### What the exercise asks
Copy the material from the line containing "Task: Pin the" through the end, changing "custom bin" to "custom folder" and keeping everything else the same. Leave the pictures out.

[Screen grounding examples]
----

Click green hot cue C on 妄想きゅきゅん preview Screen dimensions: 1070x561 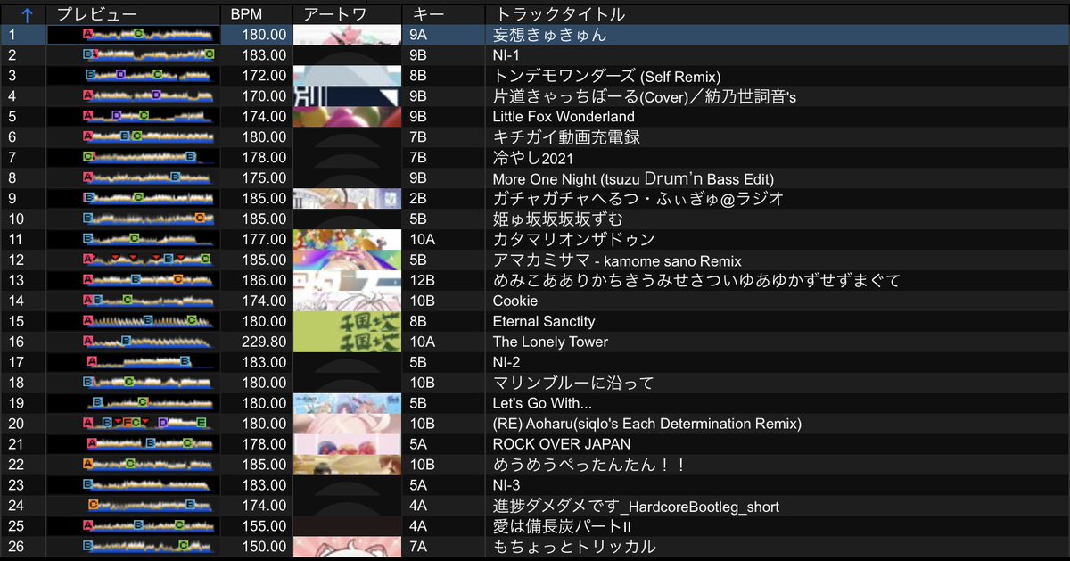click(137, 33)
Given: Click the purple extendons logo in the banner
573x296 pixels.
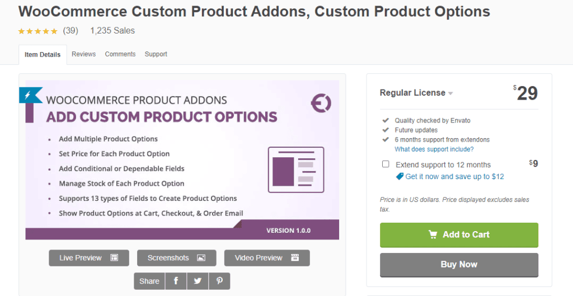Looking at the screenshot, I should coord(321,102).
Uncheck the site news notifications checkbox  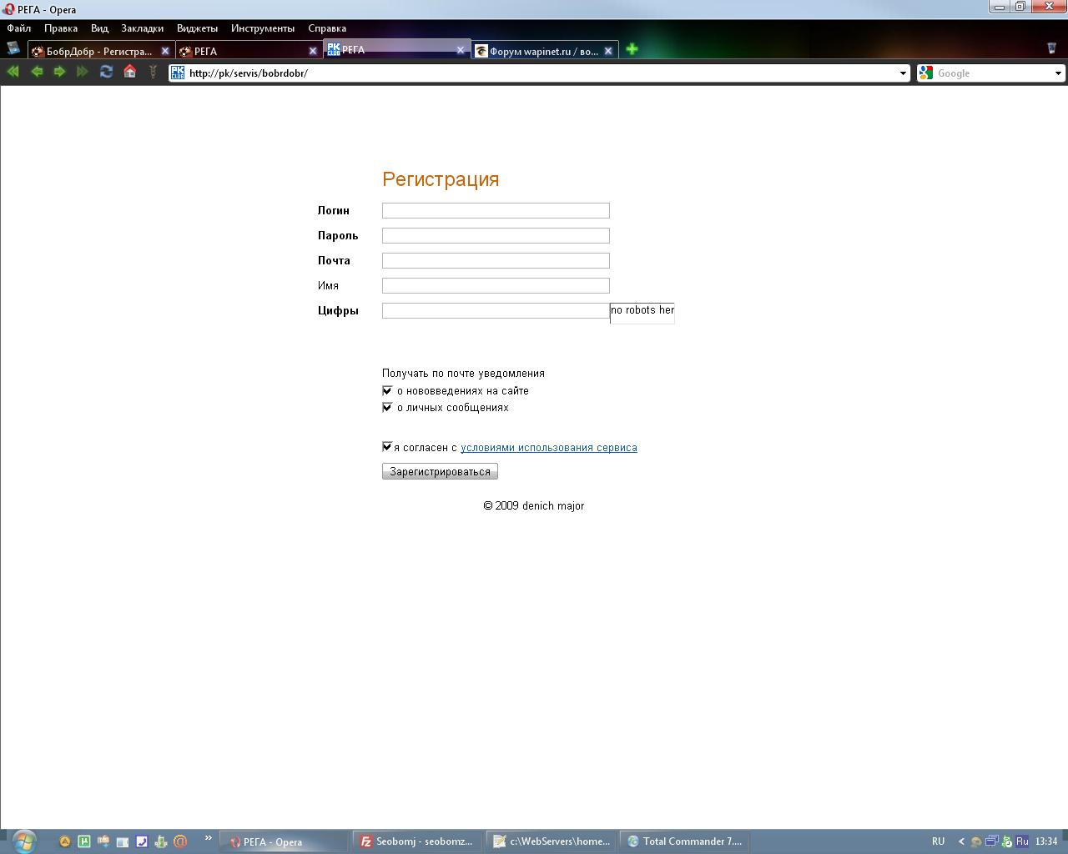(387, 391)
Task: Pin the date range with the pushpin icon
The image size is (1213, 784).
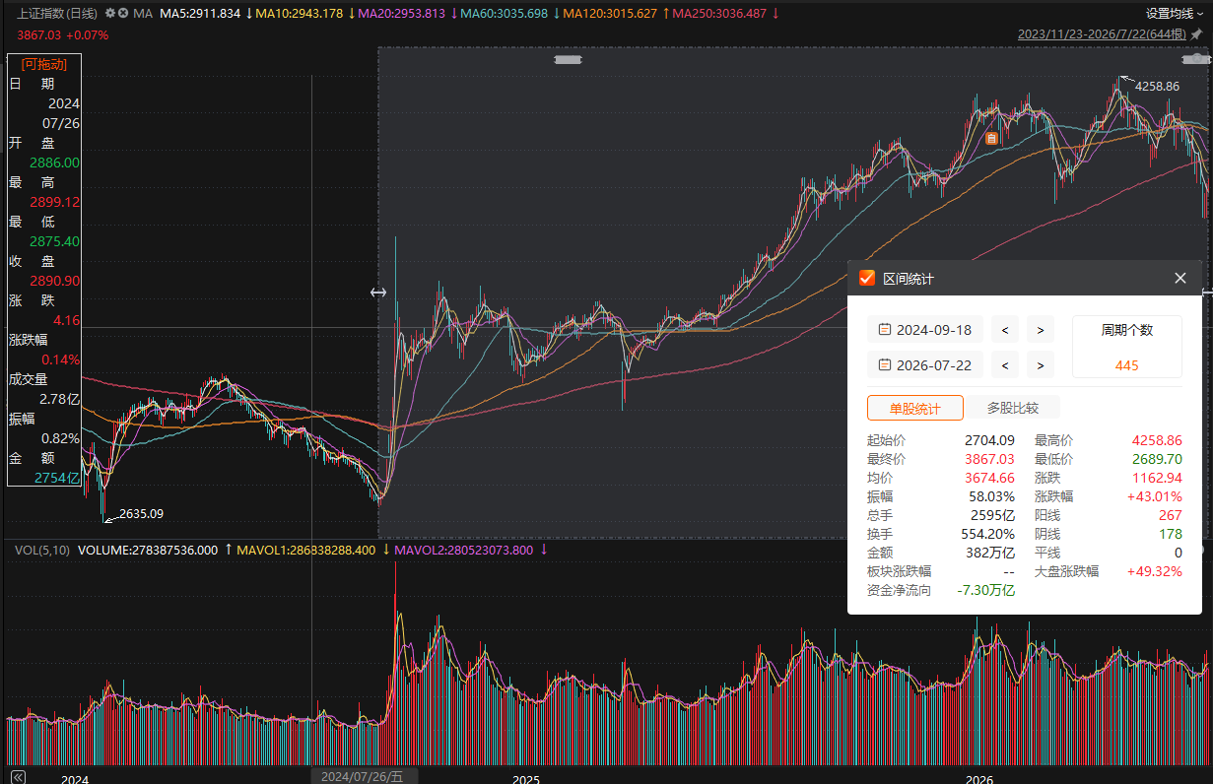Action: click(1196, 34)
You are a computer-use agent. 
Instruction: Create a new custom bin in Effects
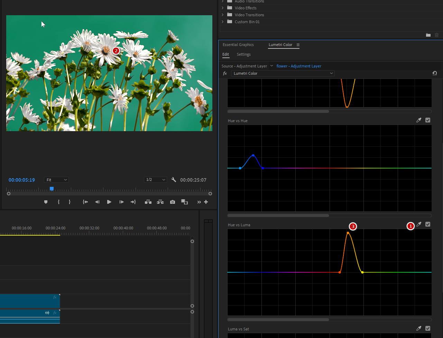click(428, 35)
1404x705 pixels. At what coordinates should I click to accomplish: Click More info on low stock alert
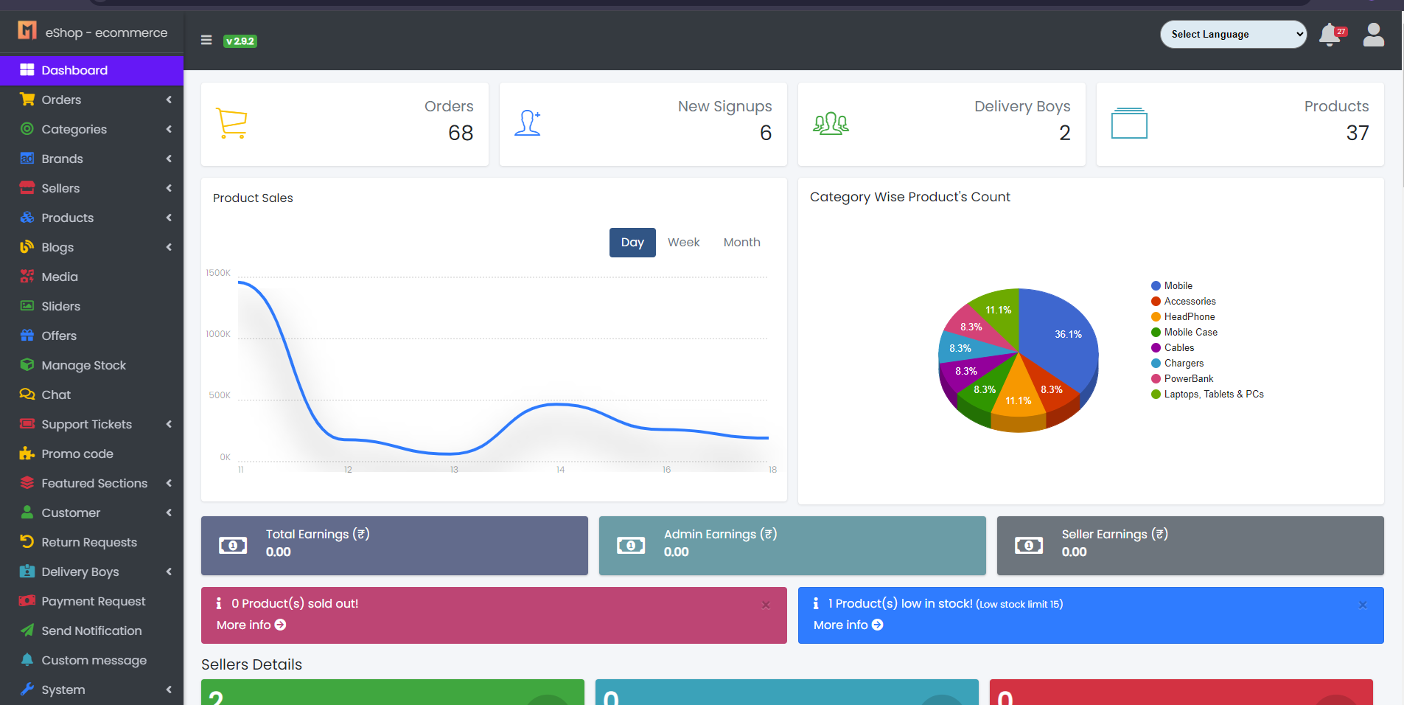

----

### Final result
Task: Pin the date range with the pushpin icon
The image size is (1213, 784).
Action: click(1196, 34)
You are a computer-use agent. 
Instruction: Create a new custom folder in Effects
click(428, 35)
1404x705 pixels. At what coordinates should I click to accomplish: Click More info on low stock alert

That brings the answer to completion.